Stored data entries:
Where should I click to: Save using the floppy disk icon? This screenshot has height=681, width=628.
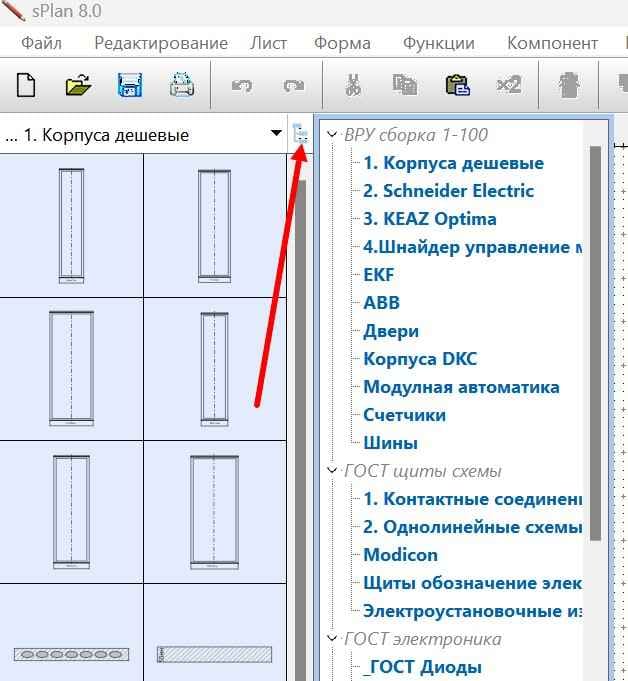click(x=129, y=85)
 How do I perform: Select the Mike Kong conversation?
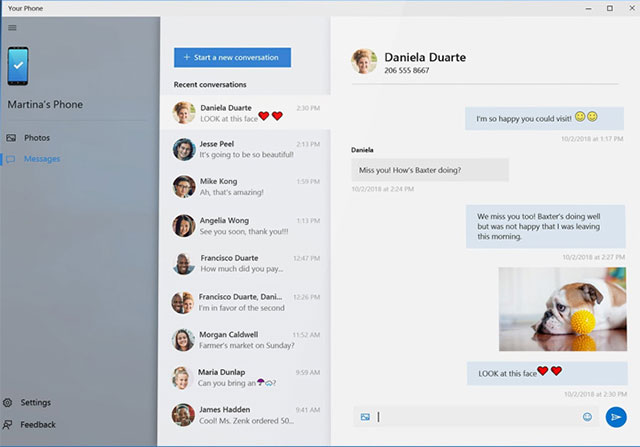(245, 188)
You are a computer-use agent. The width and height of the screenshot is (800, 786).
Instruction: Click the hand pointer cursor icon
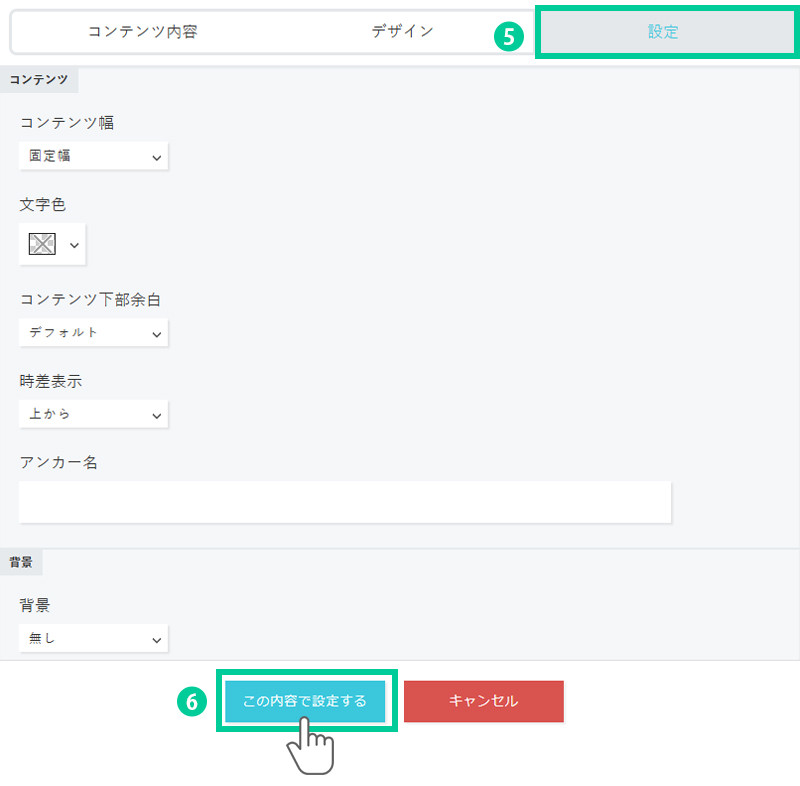312,747
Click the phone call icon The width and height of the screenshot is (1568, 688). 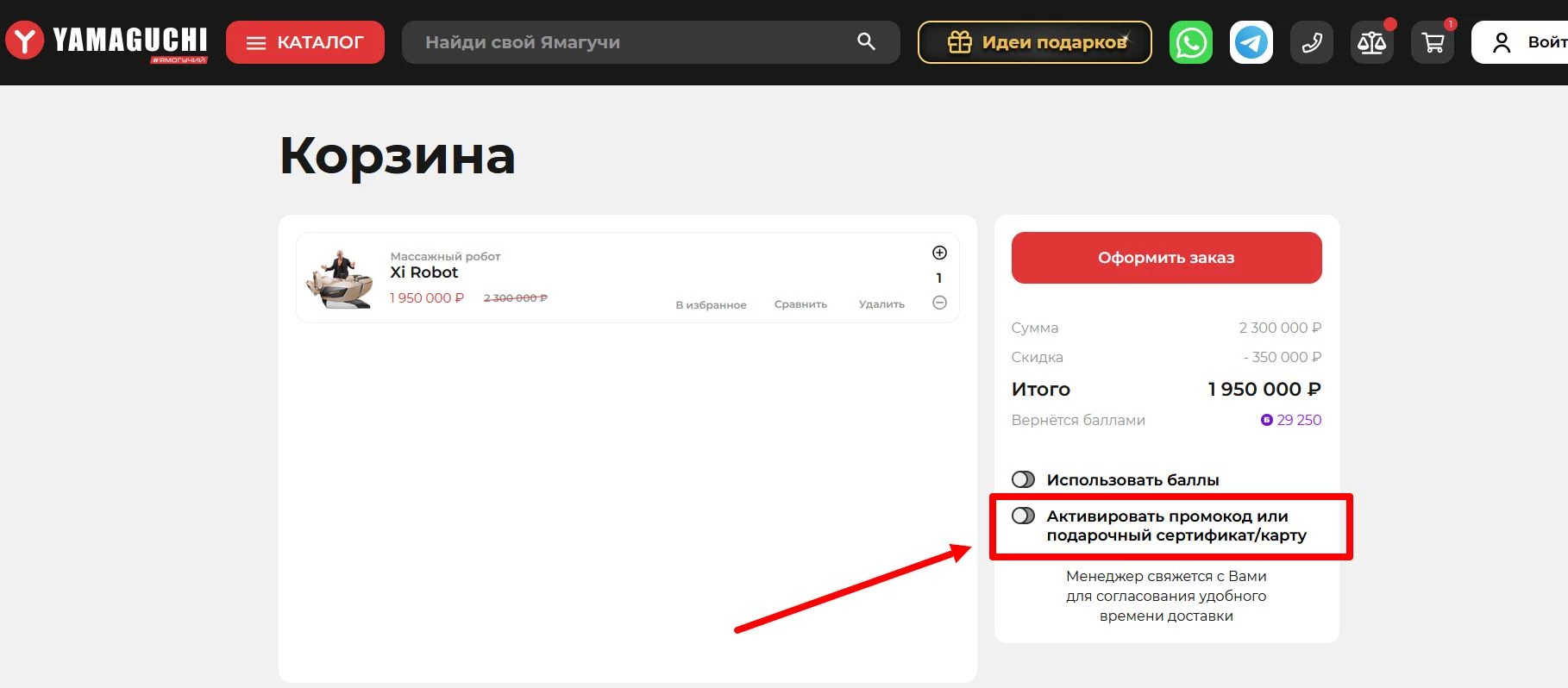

Work item
Each entry is to be written out again word for word, and any pictures are to be omitted.

Solution to the exercise
Where should I click to: Save using the floppy disk icon? This screenshot has height=681, width=628.
click(x=129, y=85)
 How do I perform: Select the Mike Kong conversation?
(245, 188)
You are a computer-use agent. The width and height of the screenshot is (800, 786).
Instruction: Click the hand pointer cursor icon
312,747
Click the phone call icon The width and height of the screenshot is (1568, 688). 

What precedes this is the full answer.